Another challenge I regularly encounter is when insurance companies try to get involved in what I do. I do not work with insurance companies and do not accept payments from them. My clients are told that they probably will not receive reimbursement for the work that I do. Recently, I received a letter from an insurance company informing that my prescription of thyroid medicine for a 67 year old male patient of mine was not “standard of care for the elderly male” and that I should cease giving him that prescription. Remember, this patient was not asking his insurance to pay for his care and I was not billing them. Neither of us had experienced any communication or contact with this insurance company. Somewhere they had obtained data that informed them my patient was receiving this prescription from me and they inserted themselves unilaterally into the treatment by requesting that it be discontinued. They sent both of us a letter saying it was not the standard of care for elderly males. Again, the upsetting part is that they do not know the unique condition of this male patient, nor any other aspects or facts regarding his treatment. He had not asked to utilize his coverage and they have no right to insert themselves into our relationship, but they did. That is extremely frustrating.

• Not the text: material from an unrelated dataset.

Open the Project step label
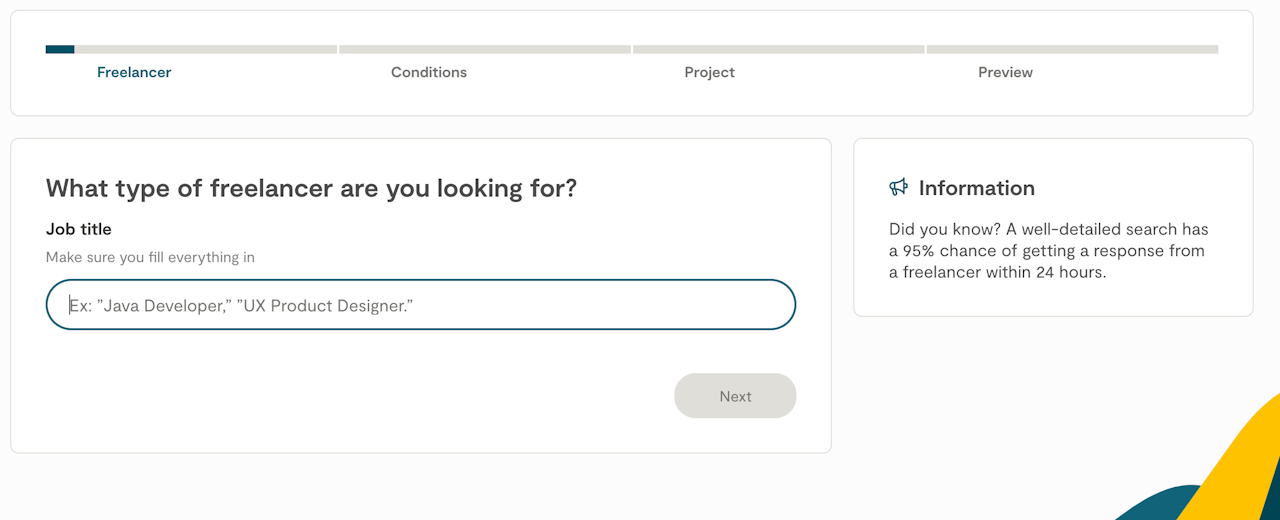 (709, 72)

I practice medicine by looking at the norms, the labs, the patient history; all the common and standard concerns of the ethical and trained physician. What I do—that I am coming to believe may be nearly unique—is spend time with my patient. I want to know what symptoms they are experiencing and I want to alleviate those experiences. I do not want to do check-list medicine: “What is the norm? Have I done it? Has my bill been paid?” What I want to do is heal the sick, improve the health of the suffering, and alleviate or remediate their symptoms so that they feel better. I encounter challenges because this is my focus and not some protocol that is determined by some insurance agency, some government bureaucracy, or some hospital. I want to treat my sick patients and make them better. I do what that takes when I can even if these other entities do not like that.
I practice individualized, personalized, relationship-based medicine. I am not a machine and I am not a robot. I do not work from a check list or a common core standard. Hopefully you will be open to finding more doctors like me and demand the right to have a physician with this approach.